Directions:
Which lines in the items below contain the word "tool", with matching case? Locate each one and copy it out in full.

━━━━━ Record set

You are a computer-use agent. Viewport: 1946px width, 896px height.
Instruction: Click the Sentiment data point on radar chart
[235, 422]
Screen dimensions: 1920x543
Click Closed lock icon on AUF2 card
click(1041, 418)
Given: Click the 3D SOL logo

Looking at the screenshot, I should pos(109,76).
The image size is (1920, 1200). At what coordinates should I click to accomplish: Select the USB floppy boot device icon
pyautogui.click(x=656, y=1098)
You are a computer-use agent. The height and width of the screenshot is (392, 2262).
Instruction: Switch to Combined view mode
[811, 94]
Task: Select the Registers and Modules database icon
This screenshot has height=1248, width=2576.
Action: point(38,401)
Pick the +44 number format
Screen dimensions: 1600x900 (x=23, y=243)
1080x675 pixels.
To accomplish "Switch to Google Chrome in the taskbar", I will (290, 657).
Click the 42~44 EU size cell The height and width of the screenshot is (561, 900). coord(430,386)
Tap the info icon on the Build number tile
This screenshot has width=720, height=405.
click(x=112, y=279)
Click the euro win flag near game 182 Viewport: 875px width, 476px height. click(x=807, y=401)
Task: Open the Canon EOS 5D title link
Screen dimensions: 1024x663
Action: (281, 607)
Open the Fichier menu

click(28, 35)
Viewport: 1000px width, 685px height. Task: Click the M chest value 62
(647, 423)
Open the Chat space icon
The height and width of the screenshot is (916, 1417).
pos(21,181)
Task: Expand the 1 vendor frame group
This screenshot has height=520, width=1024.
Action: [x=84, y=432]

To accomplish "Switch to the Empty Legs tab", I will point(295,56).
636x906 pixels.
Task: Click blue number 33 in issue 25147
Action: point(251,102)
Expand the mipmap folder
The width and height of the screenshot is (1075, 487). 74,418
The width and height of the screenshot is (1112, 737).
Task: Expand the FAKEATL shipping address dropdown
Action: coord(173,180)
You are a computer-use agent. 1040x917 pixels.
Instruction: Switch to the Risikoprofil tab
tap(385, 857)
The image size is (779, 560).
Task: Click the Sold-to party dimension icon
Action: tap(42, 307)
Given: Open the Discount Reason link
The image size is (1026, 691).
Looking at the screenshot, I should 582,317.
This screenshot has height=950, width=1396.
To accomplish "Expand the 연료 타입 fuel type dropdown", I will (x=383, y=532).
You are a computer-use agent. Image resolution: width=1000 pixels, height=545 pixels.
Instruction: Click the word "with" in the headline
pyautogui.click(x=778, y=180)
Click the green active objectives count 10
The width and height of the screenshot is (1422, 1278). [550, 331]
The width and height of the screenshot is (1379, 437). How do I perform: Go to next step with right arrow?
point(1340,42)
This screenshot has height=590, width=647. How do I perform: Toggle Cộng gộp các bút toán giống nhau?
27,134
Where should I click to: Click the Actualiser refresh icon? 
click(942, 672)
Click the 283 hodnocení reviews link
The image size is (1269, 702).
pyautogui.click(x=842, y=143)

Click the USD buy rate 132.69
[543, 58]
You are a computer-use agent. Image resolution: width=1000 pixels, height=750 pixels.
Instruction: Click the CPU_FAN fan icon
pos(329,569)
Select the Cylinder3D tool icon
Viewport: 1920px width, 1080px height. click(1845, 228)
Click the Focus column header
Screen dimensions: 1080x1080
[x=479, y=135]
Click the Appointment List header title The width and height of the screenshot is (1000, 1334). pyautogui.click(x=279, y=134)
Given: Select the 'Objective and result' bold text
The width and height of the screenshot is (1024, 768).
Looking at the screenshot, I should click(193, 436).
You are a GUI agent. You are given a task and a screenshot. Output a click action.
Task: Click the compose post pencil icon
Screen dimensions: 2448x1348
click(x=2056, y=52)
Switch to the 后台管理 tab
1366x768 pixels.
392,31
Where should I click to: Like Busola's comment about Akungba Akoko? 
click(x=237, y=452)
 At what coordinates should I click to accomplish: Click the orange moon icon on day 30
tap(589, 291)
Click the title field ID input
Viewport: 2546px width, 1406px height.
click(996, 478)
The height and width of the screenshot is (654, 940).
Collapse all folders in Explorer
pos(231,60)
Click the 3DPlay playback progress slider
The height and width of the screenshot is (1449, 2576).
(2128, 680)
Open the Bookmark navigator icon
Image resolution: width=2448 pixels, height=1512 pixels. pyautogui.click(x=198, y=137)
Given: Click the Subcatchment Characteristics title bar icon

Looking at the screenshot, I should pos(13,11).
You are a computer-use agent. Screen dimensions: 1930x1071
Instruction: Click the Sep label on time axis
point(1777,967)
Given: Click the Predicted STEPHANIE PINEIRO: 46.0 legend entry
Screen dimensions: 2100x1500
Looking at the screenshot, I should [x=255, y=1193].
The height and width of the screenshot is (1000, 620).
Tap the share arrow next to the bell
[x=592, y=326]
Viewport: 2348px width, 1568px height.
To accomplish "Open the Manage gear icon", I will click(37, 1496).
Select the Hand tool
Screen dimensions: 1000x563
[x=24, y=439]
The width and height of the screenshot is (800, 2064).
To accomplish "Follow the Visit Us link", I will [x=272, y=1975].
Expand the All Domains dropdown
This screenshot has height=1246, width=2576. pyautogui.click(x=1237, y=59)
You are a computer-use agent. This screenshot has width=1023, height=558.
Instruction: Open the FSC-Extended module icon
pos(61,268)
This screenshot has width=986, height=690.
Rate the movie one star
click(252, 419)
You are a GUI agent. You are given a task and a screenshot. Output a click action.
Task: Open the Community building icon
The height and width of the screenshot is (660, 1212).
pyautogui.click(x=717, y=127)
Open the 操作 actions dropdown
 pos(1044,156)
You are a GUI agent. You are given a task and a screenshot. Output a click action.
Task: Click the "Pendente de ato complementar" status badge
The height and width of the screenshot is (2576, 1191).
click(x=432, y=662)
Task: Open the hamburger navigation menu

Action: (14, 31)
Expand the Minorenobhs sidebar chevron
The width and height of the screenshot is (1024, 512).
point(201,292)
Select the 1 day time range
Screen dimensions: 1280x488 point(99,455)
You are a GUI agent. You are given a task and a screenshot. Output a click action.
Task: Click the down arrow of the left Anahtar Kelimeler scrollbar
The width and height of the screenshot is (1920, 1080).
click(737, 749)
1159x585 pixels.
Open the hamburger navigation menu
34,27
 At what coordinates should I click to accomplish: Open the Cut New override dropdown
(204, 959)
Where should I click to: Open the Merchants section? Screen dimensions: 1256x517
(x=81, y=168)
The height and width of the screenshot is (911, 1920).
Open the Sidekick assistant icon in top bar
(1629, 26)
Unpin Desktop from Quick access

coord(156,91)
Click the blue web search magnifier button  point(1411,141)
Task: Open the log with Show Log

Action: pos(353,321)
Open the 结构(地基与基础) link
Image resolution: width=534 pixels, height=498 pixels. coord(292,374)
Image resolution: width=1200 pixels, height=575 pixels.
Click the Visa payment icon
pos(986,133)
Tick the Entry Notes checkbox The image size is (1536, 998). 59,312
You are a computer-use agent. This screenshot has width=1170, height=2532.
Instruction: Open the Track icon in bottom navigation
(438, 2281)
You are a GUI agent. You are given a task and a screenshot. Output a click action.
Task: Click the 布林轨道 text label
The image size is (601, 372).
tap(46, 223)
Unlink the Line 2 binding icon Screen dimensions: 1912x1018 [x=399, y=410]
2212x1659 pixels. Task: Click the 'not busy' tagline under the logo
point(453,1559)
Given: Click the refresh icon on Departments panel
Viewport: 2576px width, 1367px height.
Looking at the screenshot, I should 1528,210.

━━━━━━━━━━

Solved problem:
Select the Cylinder3D tool icon
Select the Hand tool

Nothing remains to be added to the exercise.